*** Data

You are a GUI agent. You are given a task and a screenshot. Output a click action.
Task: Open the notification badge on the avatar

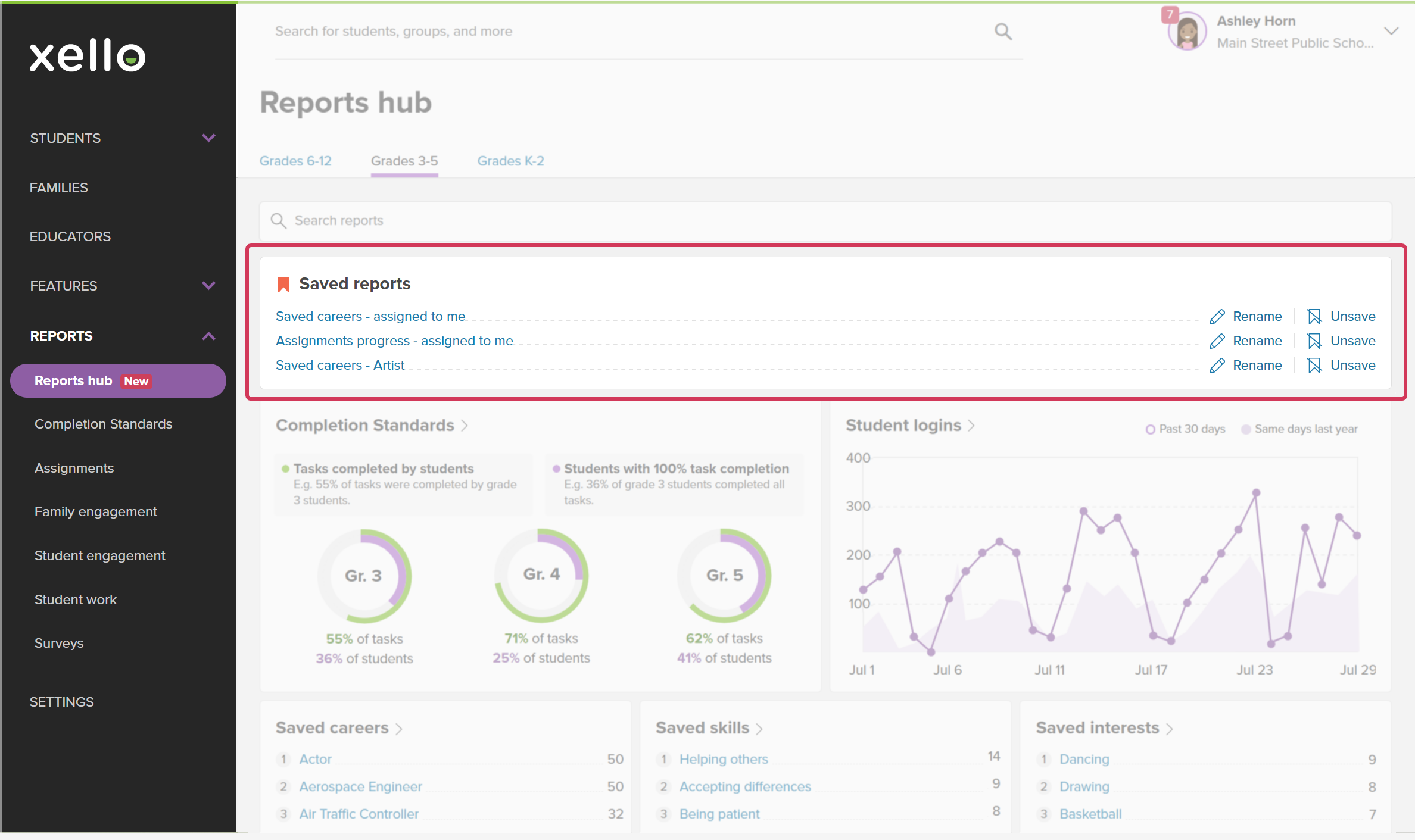1170,14
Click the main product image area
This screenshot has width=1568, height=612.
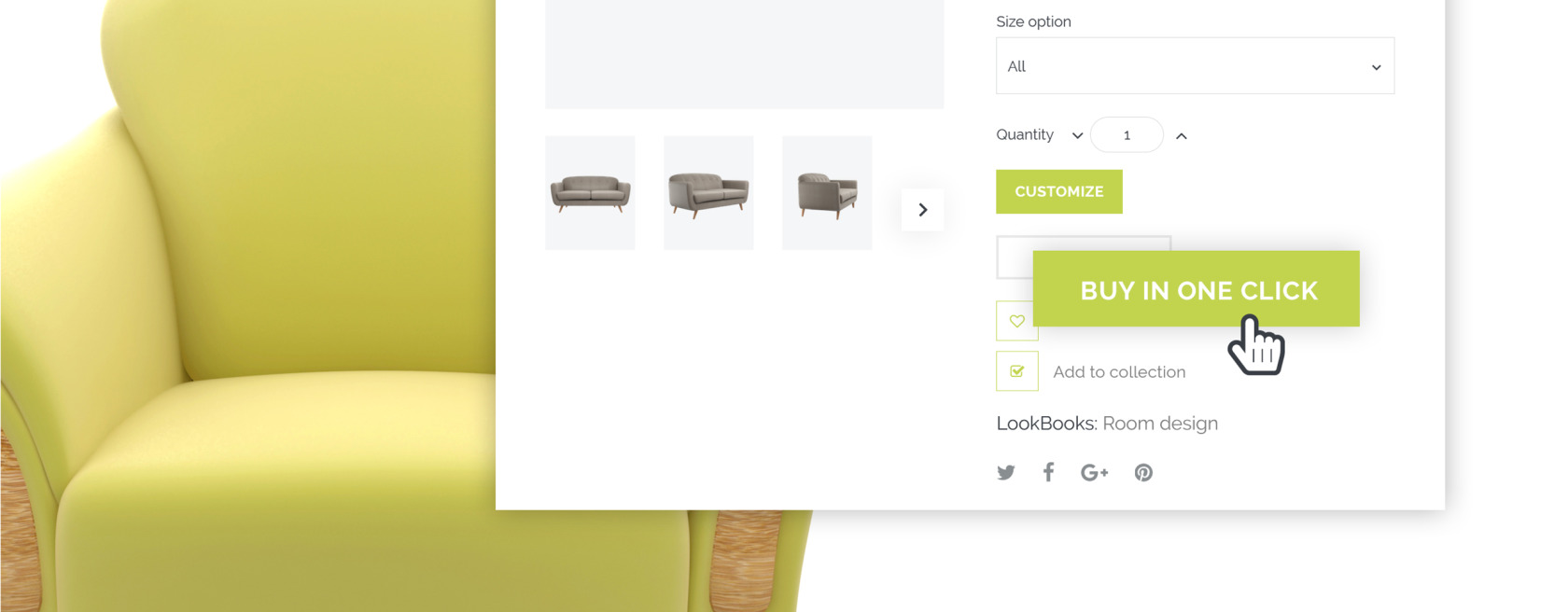pyautogui.click(x=744, y=54)
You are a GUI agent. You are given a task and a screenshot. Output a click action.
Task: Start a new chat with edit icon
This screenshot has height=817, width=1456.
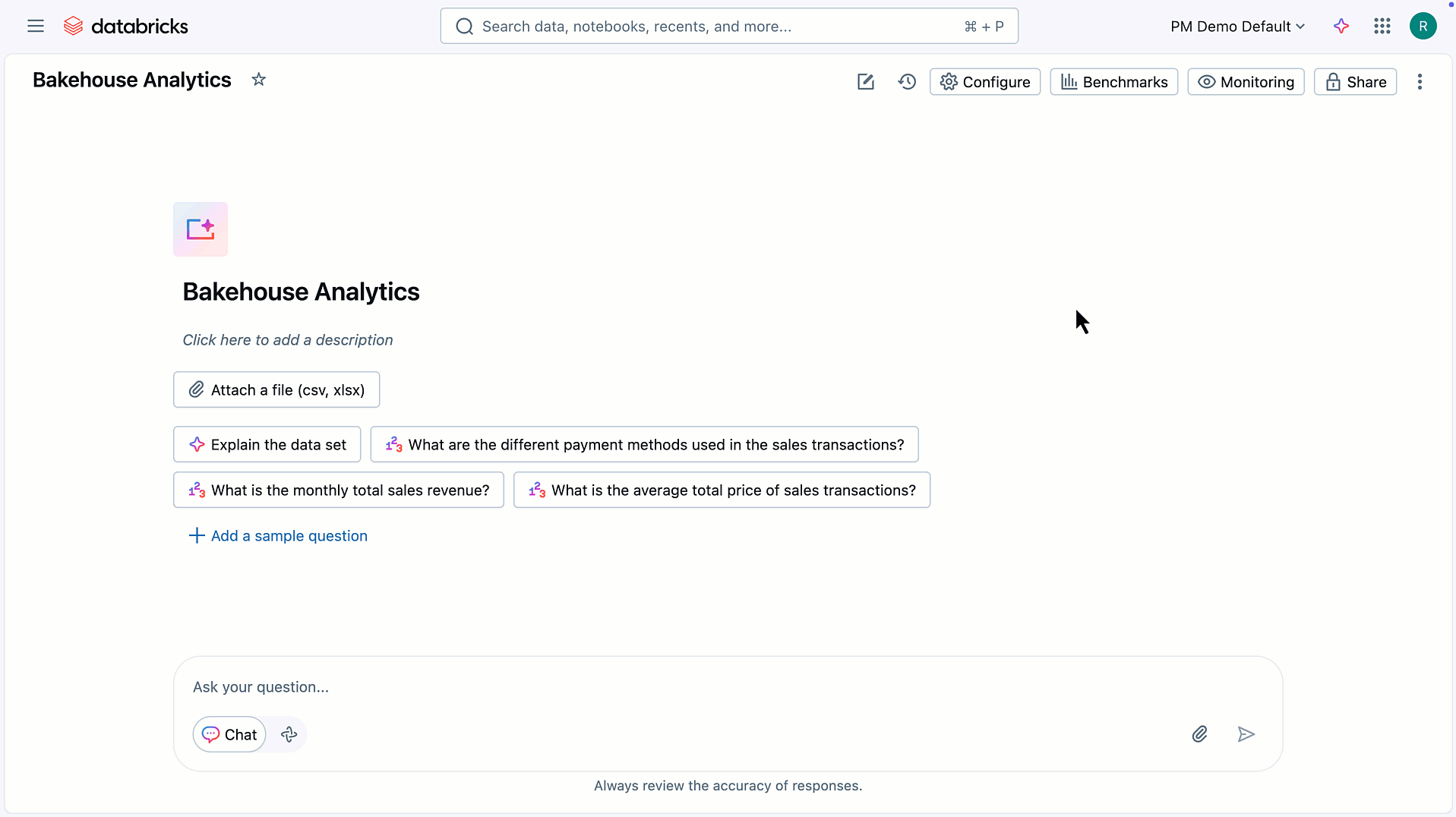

******

=== Task details ===
Leave the pictures out and set down the rest of the listing above exactly.

=== Task result ===
You are a GUI agent. You are given a task and a screenshot. Output a click action.
Task: Open the notification badge on the avatar

1170,14
Click the main product image area
This screenshot has width=1568, height=612.
pyautogui.click(x=744, y=54)
You are a GUI agent. You are given a task and a screenshot. Output a click action.
Task: Start a new chat with edit icon
This screenshot has height=817, width=1456.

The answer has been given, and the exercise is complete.